--- Excerpted data ---
==================================================
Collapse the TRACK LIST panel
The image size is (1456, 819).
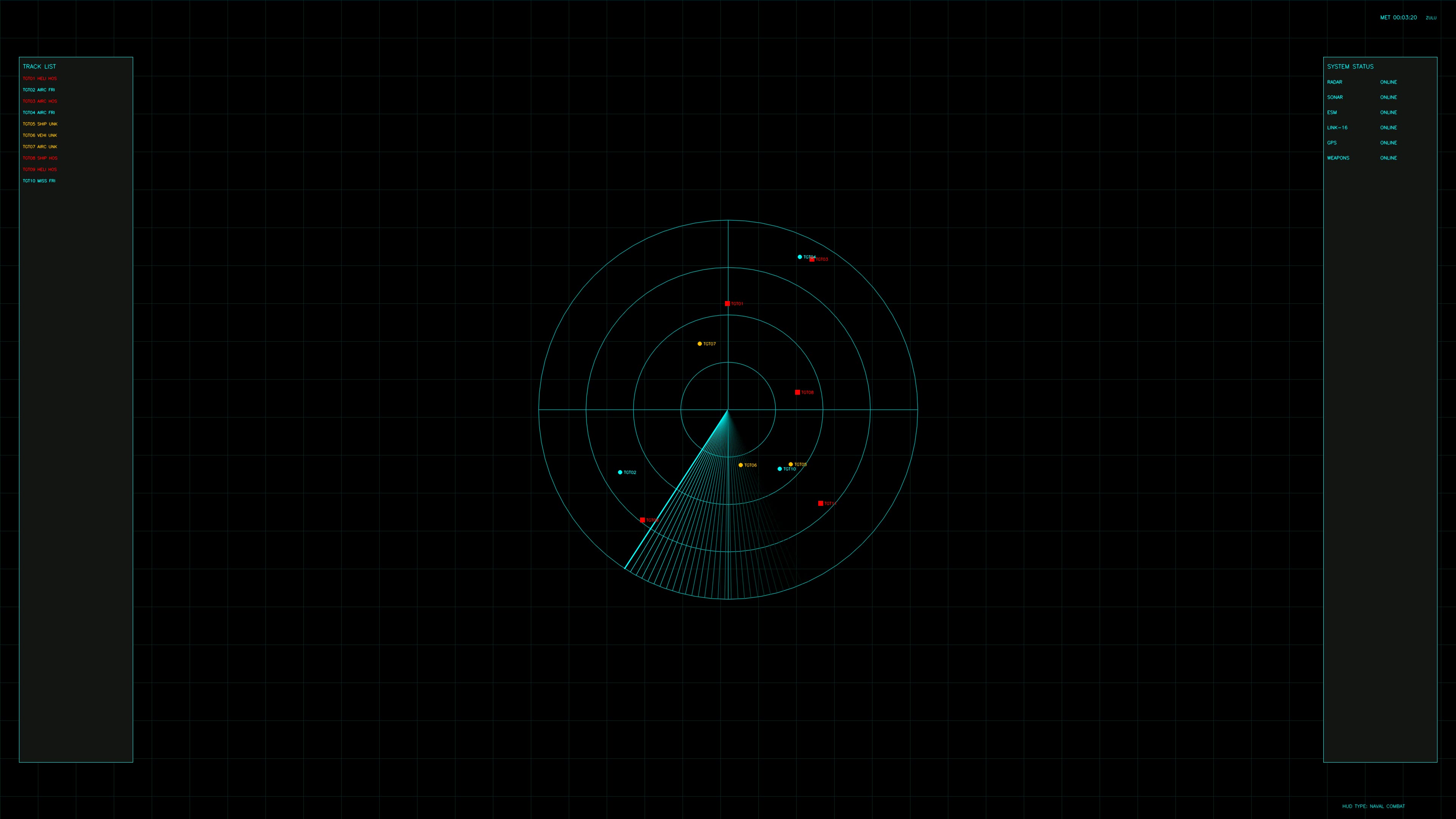[39, 66]
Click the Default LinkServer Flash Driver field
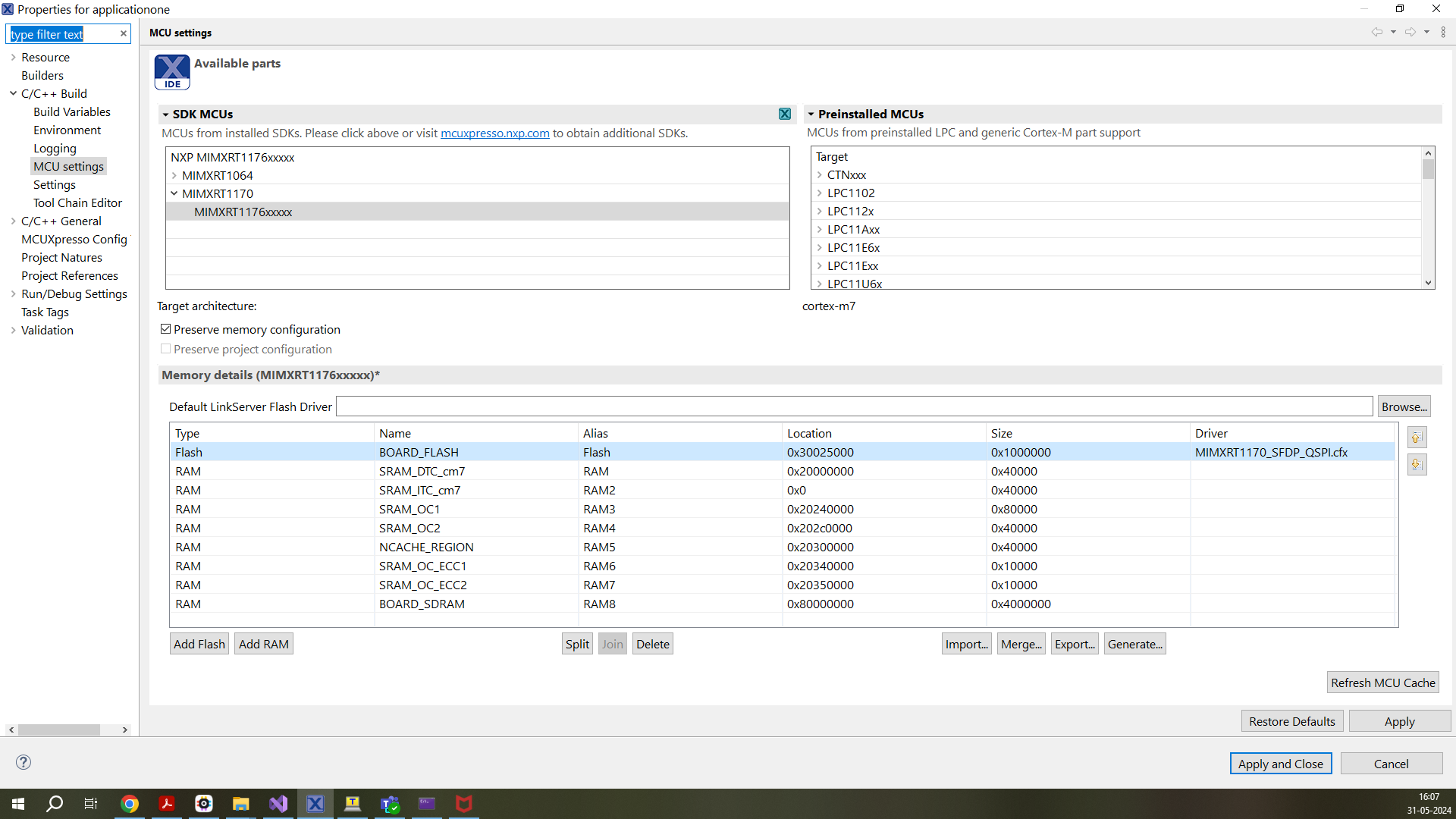 [853, 406]
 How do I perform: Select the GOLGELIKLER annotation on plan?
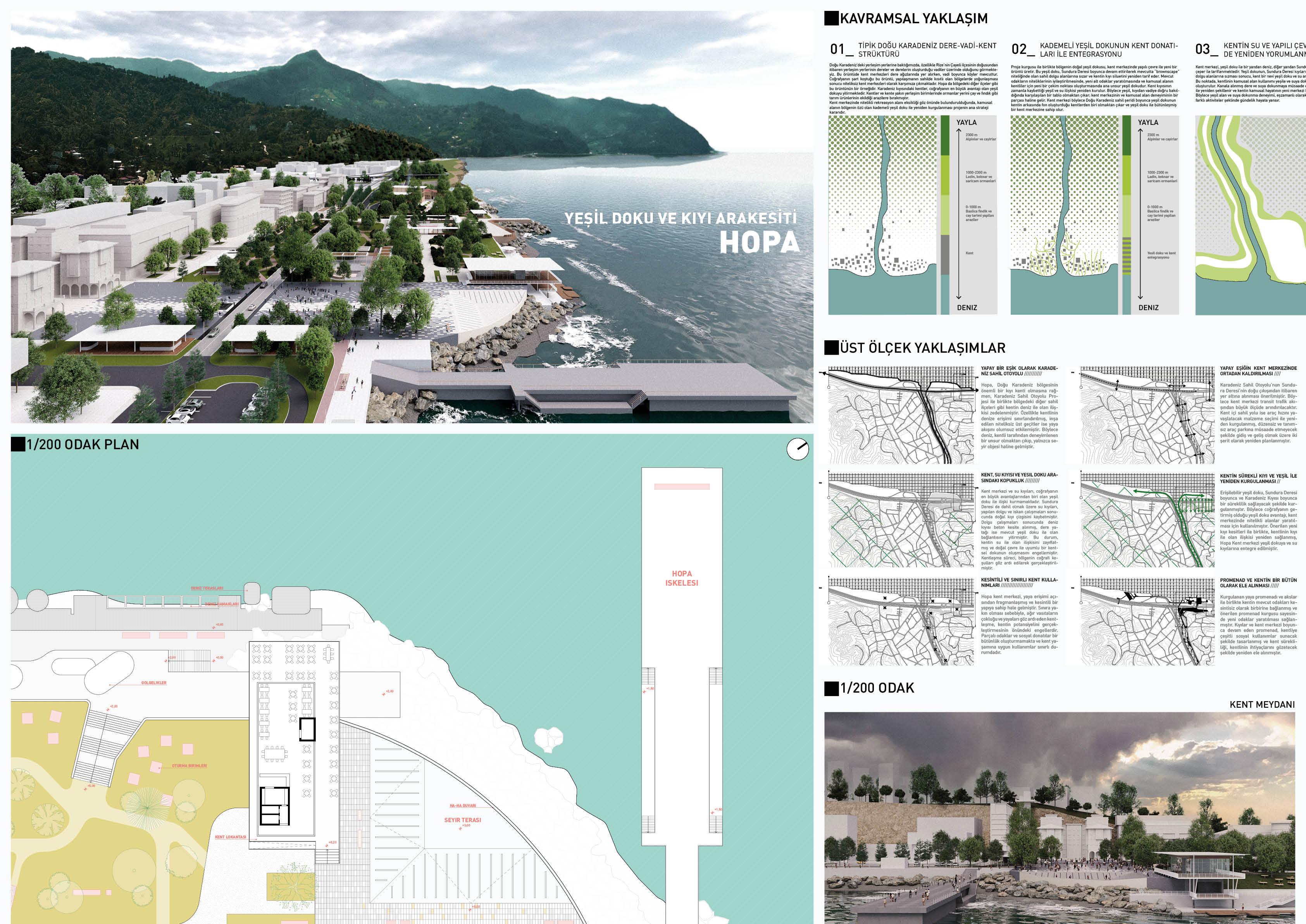click(153, 683)
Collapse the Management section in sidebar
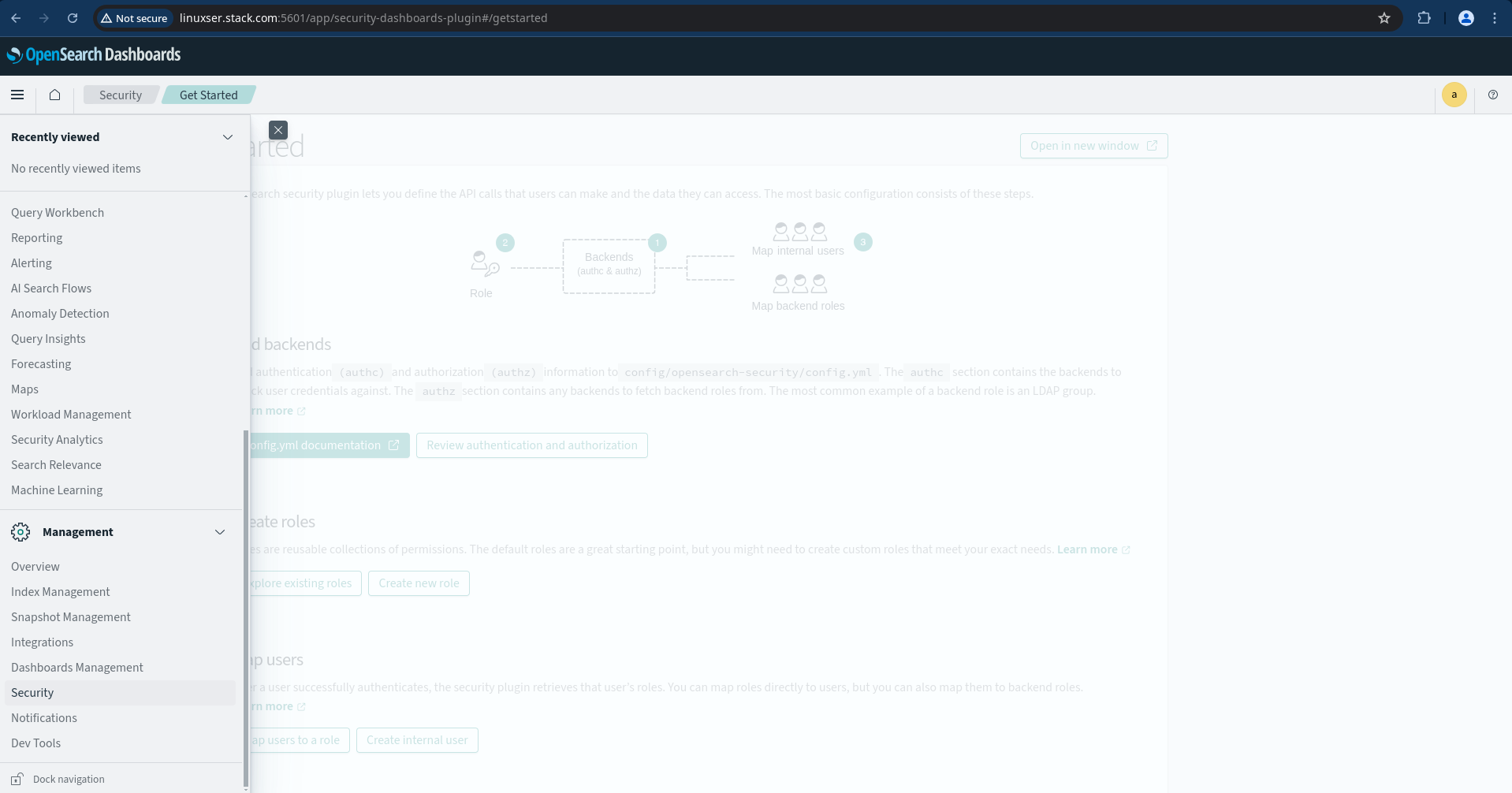This screenshot has width=1512, height=793. [x=220, y=532]
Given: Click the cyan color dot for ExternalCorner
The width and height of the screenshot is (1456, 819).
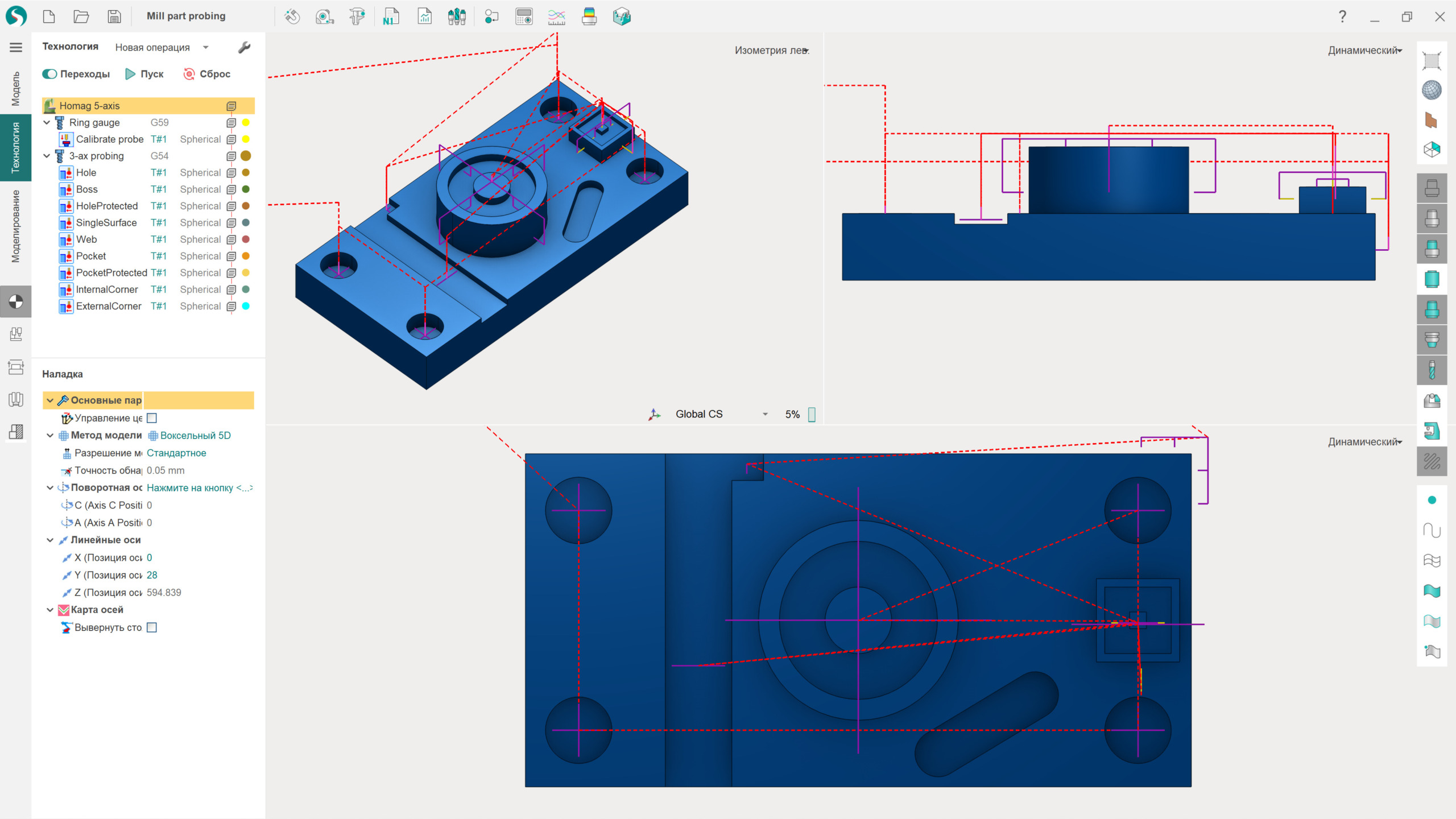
==================================================
--- What you are asked to do ---
With the pictures left out, copy exactly the lines from the one containing "Given: Click the" through the final line of the records above, both included.

--- Written response ---
Given: Click the cyan color dot for ExternalCorner
The width and height of the screenshot is (1456, 819).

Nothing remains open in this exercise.